I have said this before, and I'll say it again—I am not one to dismiss a workflow b/c if you've conceived it, you did so b/c you had good reasons. If your environment forces you to manage multiple versions simultaneously, perhaps having long running branches pointing to "stable versions" in production makes sense.

My biggest fear with long-lived branches is that it's super easy to switch to it, and accidentally commit. And usually, I've observed that with most long running branches, there is always something that is in one those branches that isn't in the integration branch—in other words, diffing a "stable" branch with the main development pipeline shows differences on both sides, when technically, it should be so that only the development pipeline has "more", or is "ahead" of the stable branches. However, if you can keep up the discipline, then so be it.

Appreciate the thoughts @Stephan, and the shout out.

Raju Gandhi wrote:My biggest fear with long-lived branches is that it's super easy to switch to it, and accidentally commit. And usually, I've observed that with most long running branches, there is always something that is in one those branches that isn't in the integration branch—in other words, diffing a "stable" branch with the main development pipeline shows differences on both sides, when technically, it should be so that only the development pipeline has "more", or is "ahead" of the stable branches. However, if you can keep up the discipline, then so be it.

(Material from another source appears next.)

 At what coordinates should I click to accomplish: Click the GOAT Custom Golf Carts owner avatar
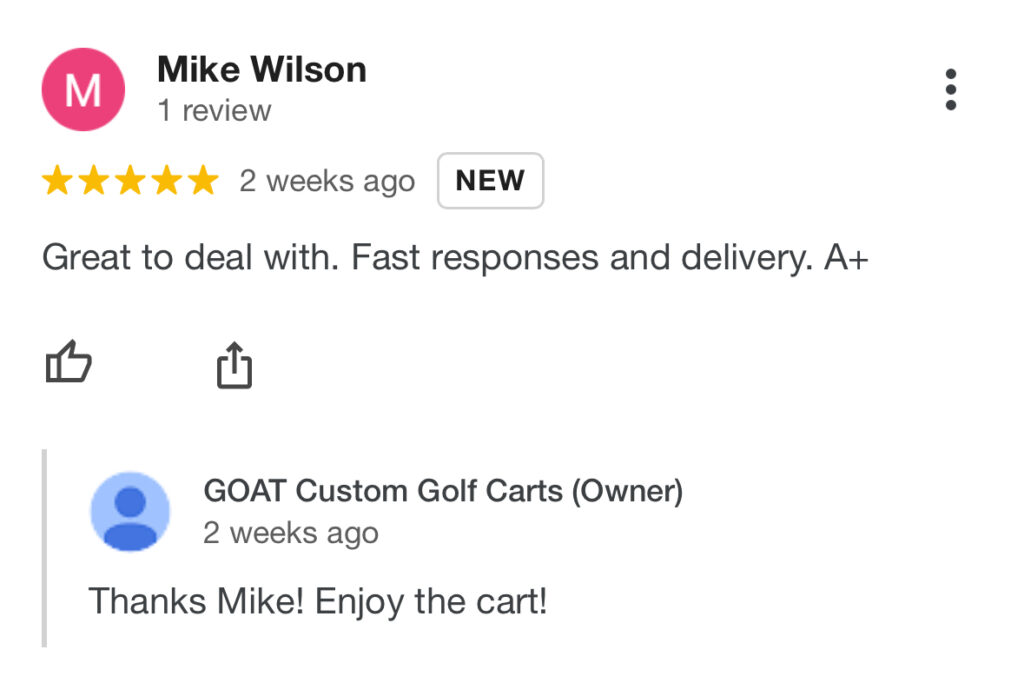(x=129, y=511)
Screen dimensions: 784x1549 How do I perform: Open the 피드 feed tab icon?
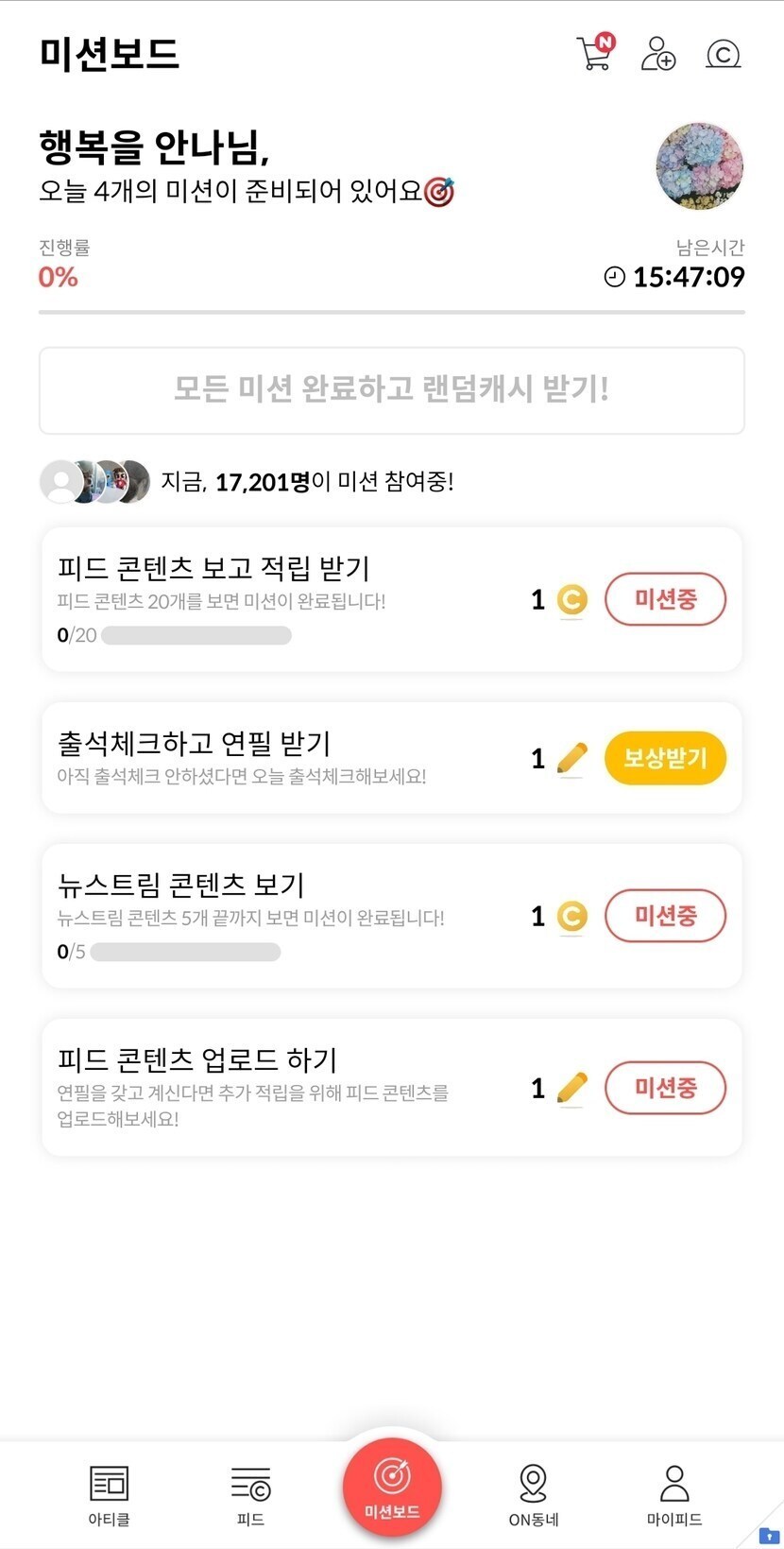pos(250,1484)
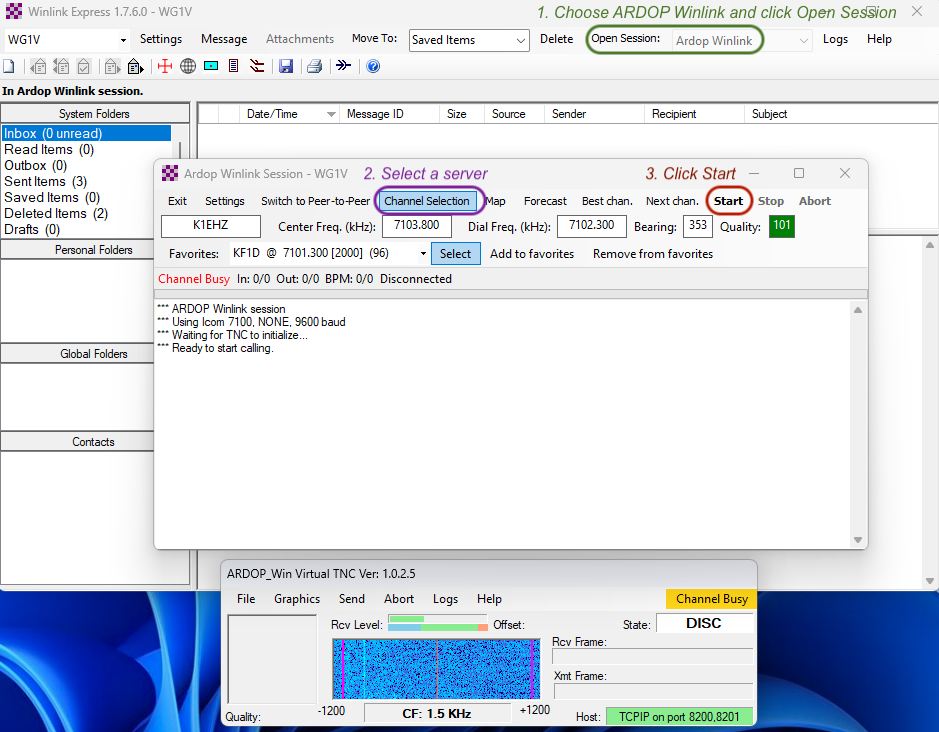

Strongly agree that long lived* branches should never be ahead of the main branch. In practice I've rarely had the problem that people commit to stable branches by accident, because we usually set up branch policies that prevent committing directly, and only allow PRs that have a certain amount of approvals by senior team members.

*longer lived than two to four weeks, for larger features.

Appreciate the thoughts @Stephan, and the shout out.

I enjoyed the insights in this topic. I actually sat here staring at my screen for a few minutes and thinking about whether I *really* needed a stable/v2 branch. My conclusion was no, I don't need it, but it's convenient sometimes.

Thanks @Raju, @Stefan, @junilu,
I am, too, a not big fan of Cherry-picking. Our previous model was to create a temp release branch from master after receiving QA sign-off on a bunch of features/bugs. 'master' branch would have only those features which were planned for next release and we would merge only those MRs into master. However, slowly our QA could not keep pace with the development, and we ended up merging too many features into master. For example, as I write, we have around 40 MRs(features) merged into master, but only 10 features( in randon order) are QA approved for release.So, we CAN NOT  create a release out of master, and hence we had to take the cherry-picking approach.